The Corporatist Sisyphus: Past, Present and Future
01.01.1997
Philippe C. Schmitter, Jörgen R. Grote
Corporatism,Macro-level concertation in the 1990s,Western and Eastern Europe,Political business cycle
Economy and Society
Fausto Panunzi
We now know that the (re)discovery of corporatism in the mid-1970s was ironic. At the very moment that academics started using the concept to analyse trends in advanced capitalist societies, the practice had already peaked and it continued to decline during the 1980s. Then, just as many observers had announced its demise, corporatism has risen again and now seems to be carrying its twin burdens of interest associability and policy-making to new heights during the 1990s. The primary "growth potential" for macro-corporatist architects in the future lies in the feverish efforts of national governments to adapt to EU directives, product and professional standards, verdicts of the ECJ and the convergence criteria for EMU. The boundaries, territorial and functional, of interest politics have shifted irrevocably which paradoxically implies a greater not a lesser reliance on previous structures of national intermediation — provided they can be exploited to fulfil new tasks and still manage to reproduce the old loyalties.

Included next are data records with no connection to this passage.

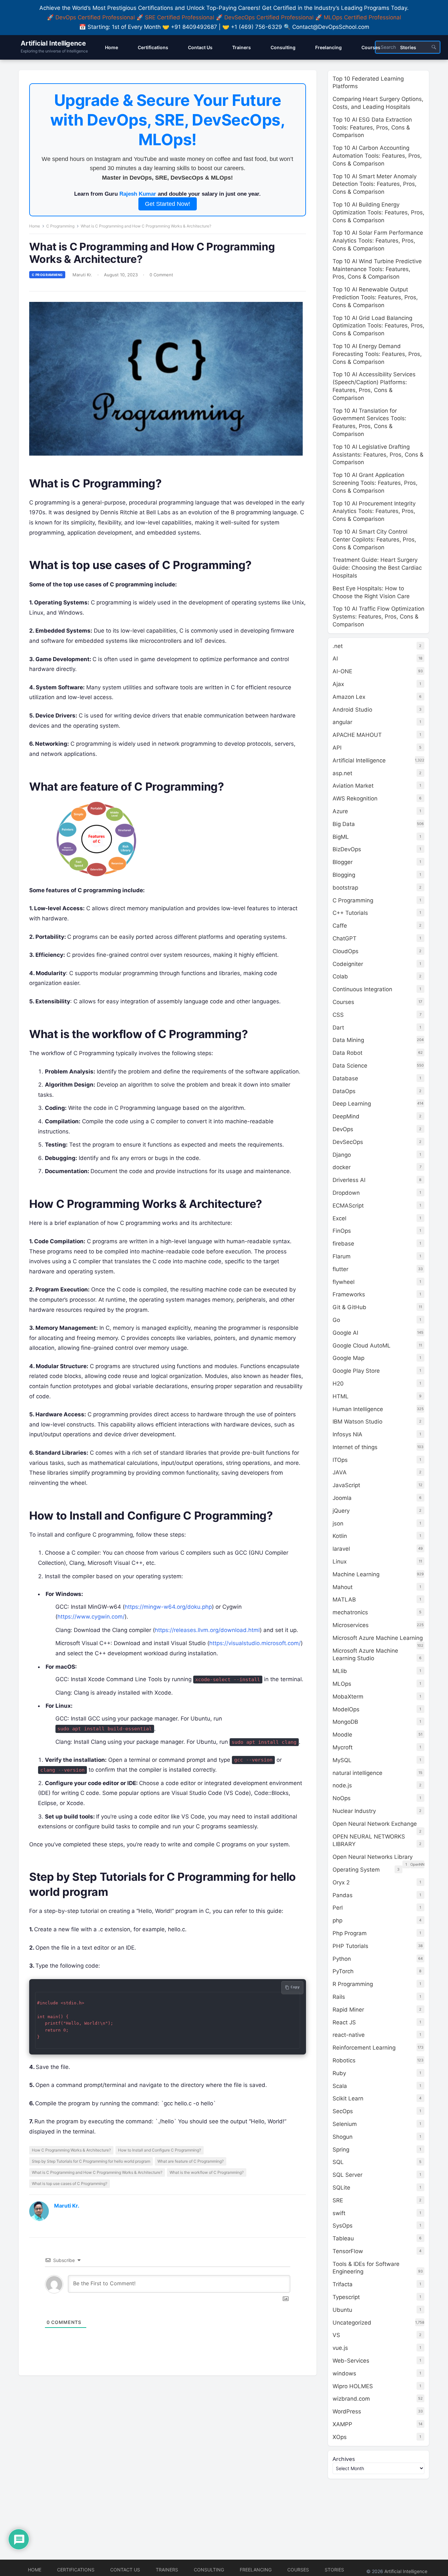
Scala (340, 2086)
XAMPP (342, 2424)
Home (34, 226)
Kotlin (340, 1536)
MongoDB (345, 1722)
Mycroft (343, 1747)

So, this article argues, the Corporatist Sisyphus is headed back up the hill, goaded as before by an architectonic national state. Moreover, he is just about on time. If previous speculation about a twenty to twenty-five year cycle was correct and if one traces their last downturn to the First Oil Shock of 1973, then corporatist practices should have bottomed out ca. 1985-8 and will be hitting their peak sometime after 1998-9 — more or less at the very moment that monetary unification is (supposed) to occur!